Fue el 28 de diciembre de 2006 , el dìa de los Santos Inocentes, que el Dr. de Wit me regaló la opción de ver más allá de dos metros. Grandioso regalo parecía aquél, más aún si se toma en cuenta que los primeros treinta años de mi vida los pase encadenado a unos cristales.
Fueron innumerables las ocasiones que extravié los lentes, que los rompí; que por un error me puse jabón en los ojos al tratar de lubricar los lentes de contacto. Fueron muchas las anécdotas y una la conclusión: no quería ver, había muchas cosas que no quería mirar...
Y así, con nuevos ojos y grandes espectativas me ameneció el 2007: finalmente pude ver matices en los rostros, en los árboles; pude mirar las estrellas que con el paso de los años se me fueron borrando del cielo; redescubrí los colores del atardecer cuando está rejego, cuando es cielo nuevo. Todo lo bonito se engrandeció.

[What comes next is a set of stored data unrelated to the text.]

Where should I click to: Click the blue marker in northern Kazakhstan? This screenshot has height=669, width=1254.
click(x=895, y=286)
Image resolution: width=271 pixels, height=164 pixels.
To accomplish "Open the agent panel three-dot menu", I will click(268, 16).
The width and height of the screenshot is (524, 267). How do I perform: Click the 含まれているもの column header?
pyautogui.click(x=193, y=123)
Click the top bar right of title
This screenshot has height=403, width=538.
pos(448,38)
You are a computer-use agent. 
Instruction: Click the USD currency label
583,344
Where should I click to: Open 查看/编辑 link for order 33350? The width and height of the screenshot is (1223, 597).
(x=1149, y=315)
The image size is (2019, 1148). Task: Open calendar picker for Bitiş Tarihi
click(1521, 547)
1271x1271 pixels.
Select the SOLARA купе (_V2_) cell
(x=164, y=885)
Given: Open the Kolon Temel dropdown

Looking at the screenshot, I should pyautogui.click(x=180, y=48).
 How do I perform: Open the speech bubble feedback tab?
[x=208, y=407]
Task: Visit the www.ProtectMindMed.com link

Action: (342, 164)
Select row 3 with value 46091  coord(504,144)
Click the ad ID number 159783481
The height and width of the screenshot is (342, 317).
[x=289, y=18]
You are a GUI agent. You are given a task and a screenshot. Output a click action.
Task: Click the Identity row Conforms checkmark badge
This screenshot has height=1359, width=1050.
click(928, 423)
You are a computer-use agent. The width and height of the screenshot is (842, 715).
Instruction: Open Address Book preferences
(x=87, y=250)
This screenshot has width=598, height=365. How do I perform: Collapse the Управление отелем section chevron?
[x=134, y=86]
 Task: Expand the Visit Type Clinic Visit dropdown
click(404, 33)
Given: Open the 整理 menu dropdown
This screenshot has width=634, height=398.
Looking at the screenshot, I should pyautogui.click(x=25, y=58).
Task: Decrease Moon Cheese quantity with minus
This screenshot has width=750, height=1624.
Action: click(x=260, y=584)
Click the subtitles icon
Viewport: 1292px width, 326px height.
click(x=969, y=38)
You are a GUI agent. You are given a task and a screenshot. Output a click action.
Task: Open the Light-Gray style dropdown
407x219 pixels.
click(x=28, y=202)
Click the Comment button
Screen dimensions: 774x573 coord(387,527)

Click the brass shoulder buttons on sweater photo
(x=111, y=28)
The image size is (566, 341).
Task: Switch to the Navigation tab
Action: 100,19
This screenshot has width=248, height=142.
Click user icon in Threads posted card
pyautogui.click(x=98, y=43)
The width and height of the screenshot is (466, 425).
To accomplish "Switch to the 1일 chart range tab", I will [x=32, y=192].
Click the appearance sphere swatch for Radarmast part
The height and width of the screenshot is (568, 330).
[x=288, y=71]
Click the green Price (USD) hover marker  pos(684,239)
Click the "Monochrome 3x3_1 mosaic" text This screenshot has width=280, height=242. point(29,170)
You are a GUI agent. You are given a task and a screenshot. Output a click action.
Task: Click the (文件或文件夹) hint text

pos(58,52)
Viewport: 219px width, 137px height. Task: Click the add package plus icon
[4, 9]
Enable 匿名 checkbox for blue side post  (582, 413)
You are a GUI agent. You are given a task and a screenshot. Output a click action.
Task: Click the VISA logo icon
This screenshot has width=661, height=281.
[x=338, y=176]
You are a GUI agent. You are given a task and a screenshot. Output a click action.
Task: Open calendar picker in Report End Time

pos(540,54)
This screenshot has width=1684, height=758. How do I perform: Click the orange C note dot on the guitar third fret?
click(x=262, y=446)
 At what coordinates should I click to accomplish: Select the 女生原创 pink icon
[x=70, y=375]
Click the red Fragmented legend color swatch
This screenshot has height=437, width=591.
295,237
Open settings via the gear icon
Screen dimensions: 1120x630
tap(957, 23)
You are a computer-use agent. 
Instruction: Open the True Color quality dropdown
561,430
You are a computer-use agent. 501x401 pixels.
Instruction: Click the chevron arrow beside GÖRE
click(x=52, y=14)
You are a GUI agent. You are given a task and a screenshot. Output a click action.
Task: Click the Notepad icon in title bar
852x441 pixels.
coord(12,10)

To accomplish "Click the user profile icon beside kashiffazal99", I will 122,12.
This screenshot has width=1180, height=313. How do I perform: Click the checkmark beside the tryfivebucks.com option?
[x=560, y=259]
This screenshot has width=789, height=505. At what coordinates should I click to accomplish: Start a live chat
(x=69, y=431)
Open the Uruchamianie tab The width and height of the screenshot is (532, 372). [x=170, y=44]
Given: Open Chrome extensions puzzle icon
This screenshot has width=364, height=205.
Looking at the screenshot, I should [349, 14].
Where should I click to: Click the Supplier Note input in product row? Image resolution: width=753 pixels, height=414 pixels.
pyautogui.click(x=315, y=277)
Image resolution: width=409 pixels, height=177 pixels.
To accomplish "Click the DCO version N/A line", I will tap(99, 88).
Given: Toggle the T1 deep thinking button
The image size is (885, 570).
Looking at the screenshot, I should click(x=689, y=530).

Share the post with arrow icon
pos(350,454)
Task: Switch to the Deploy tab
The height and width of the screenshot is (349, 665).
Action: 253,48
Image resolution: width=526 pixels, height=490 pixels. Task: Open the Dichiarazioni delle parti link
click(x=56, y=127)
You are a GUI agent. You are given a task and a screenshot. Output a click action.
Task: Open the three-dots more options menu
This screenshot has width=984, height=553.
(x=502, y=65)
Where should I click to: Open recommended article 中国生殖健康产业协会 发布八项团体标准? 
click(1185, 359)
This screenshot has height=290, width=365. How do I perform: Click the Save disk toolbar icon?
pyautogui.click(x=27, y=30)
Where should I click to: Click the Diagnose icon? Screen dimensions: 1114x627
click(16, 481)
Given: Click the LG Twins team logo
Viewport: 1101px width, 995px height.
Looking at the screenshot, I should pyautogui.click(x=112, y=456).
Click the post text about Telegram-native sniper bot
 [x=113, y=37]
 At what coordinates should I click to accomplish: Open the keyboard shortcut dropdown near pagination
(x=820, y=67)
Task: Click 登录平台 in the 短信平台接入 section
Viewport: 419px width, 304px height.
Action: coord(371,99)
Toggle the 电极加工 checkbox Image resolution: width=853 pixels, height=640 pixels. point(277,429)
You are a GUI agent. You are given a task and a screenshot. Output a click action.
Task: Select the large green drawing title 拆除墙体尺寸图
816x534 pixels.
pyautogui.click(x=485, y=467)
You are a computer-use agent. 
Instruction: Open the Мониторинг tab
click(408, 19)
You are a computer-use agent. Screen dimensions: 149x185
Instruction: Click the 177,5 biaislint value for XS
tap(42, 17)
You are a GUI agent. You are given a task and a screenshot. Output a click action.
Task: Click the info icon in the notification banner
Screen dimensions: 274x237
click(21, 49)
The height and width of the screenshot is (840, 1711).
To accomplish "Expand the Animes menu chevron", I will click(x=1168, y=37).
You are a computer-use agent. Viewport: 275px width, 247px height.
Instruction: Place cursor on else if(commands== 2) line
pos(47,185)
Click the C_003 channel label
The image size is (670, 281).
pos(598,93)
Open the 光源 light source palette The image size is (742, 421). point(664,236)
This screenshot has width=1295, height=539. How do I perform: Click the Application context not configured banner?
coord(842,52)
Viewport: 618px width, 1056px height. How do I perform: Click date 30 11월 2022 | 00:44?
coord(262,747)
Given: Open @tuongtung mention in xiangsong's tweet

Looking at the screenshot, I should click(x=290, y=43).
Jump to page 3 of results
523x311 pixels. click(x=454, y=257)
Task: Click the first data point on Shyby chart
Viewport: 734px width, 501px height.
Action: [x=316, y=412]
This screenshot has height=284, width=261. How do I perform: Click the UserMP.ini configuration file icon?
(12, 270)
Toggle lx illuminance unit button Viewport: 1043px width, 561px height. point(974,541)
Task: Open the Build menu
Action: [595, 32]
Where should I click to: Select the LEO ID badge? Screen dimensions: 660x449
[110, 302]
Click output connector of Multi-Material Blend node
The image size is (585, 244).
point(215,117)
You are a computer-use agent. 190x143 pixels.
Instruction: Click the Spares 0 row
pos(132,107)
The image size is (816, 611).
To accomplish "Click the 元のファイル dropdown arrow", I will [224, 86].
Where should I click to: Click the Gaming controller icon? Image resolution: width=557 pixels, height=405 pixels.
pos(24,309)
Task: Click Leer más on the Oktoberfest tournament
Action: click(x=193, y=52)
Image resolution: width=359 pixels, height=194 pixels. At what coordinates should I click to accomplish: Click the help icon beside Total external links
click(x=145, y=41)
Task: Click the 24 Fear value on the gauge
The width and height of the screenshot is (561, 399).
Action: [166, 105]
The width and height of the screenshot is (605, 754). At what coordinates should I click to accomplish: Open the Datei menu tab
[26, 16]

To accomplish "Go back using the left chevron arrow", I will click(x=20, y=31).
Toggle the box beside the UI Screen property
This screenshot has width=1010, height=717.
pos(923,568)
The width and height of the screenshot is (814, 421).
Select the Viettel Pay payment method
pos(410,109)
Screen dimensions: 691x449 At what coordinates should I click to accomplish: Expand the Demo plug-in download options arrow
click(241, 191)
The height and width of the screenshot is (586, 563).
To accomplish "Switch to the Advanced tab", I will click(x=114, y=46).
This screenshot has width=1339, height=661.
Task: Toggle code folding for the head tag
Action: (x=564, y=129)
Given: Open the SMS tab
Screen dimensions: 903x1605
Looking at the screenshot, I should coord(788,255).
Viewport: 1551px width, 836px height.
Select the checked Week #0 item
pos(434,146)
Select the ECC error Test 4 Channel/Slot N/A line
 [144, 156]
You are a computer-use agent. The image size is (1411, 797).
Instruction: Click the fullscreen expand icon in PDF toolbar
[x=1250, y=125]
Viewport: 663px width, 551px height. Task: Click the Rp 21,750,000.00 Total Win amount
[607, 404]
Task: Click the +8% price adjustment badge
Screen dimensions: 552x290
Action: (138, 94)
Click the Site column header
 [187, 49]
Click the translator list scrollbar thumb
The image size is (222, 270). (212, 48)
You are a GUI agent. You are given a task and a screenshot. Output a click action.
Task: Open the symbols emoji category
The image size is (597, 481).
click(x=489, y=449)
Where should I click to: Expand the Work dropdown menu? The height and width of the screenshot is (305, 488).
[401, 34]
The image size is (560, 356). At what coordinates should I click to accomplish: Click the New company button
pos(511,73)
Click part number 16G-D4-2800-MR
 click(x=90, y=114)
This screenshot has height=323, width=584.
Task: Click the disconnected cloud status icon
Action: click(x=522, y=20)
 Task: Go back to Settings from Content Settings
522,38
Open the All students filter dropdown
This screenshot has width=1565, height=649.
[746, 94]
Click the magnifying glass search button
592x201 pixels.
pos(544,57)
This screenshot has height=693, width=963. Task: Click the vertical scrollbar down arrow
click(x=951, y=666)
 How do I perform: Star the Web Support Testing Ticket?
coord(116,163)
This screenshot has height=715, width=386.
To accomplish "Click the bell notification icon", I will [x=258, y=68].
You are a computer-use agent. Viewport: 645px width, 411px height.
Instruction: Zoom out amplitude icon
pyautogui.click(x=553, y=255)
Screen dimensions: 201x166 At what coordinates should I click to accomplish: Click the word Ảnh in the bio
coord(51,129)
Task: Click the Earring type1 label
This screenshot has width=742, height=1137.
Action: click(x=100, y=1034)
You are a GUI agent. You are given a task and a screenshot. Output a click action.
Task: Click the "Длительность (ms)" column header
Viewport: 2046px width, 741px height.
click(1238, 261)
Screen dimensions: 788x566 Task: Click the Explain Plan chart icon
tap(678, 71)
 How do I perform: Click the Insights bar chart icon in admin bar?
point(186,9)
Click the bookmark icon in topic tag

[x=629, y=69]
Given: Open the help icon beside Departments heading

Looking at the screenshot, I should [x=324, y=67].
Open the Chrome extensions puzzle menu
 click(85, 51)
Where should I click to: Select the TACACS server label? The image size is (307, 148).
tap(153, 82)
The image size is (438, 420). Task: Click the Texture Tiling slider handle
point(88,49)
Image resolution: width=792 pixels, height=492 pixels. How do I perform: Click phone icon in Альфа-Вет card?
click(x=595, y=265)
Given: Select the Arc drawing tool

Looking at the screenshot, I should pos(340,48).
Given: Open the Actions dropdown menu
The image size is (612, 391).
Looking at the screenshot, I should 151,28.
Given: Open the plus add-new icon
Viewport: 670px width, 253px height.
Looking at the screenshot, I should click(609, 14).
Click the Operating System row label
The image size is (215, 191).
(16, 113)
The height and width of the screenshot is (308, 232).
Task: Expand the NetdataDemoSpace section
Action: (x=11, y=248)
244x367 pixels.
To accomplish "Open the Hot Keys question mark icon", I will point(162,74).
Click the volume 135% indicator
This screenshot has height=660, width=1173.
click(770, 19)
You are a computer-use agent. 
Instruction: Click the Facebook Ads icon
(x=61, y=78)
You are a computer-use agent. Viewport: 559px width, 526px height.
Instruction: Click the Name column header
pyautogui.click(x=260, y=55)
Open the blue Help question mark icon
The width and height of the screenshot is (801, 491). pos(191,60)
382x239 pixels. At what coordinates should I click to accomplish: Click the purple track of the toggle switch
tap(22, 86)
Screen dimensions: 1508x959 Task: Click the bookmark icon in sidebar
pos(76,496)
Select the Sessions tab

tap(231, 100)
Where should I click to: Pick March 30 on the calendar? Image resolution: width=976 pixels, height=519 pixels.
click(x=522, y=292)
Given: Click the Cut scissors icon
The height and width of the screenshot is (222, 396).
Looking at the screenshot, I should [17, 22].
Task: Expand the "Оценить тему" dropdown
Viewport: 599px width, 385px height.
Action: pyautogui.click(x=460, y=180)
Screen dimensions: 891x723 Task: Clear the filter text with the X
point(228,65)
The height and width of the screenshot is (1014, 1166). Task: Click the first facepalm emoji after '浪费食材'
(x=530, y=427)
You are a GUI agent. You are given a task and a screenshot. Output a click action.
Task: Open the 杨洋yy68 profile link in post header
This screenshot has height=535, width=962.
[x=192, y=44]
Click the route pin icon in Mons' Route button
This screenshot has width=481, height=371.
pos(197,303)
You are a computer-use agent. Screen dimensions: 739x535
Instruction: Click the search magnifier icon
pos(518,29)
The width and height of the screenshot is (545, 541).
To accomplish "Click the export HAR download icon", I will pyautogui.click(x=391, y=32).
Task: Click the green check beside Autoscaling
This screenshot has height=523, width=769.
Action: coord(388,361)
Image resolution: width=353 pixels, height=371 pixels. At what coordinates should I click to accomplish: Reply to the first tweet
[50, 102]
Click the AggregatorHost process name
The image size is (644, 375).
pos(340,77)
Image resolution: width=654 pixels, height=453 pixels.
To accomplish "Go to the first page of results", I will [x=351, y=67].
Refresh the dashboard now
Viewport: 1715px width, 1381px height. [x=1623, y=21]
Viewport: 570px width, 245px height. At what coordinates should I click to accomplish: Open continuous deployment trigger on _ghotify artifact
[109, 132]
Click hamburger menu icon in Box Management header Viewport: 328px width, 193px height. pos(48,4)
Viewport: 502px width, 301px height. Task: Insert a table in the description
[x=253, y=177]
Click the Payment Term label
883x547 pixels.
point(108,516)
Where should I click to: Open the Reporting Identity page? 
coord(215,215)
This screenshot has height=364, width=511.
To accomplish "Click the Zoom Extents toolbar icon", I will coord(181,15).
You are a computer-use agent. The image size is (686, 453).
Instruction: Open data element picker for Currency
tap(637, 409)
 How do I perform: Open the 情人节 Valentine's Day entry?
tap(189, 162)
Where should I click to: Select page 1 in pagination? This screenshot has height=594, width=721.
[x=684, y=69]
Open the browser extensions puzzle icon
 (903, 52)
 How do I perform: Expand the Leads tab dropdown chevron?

Pero nadie me dijo, nadie me advirtió que también vería en su justa dimensión lo que hasta ese día —28 de diciembre, día de los Santos Inocentes— no quería ver: y me tope de frente con la señora muerte que sin titubeos me arrebató a mi padre; y conocí el rostro de la hipocresía y de los cobardes que disfrazados de amigos imperecederos esperaban el momento oportuno de vilipendiarme; y miré sorprendido mi ojos resecos por la cirugía desbordarse en llanto; y miré mi podedumbre al blasfemar contra mis sagradas imágenes y mis recuerdos. Y así se me fue el año entero: mirando, viendo, redescubriéndome y redescubriendo las imágenes, los colores, las máscaras, los sabores que habiéndolos transirtado tantas veces nunca los miré.
¡Santo inocente, que pensabas que cuando se ve claro, al cien por ciento, no sólo lo positivo, lo bonito, lo agradable entra por los ojos!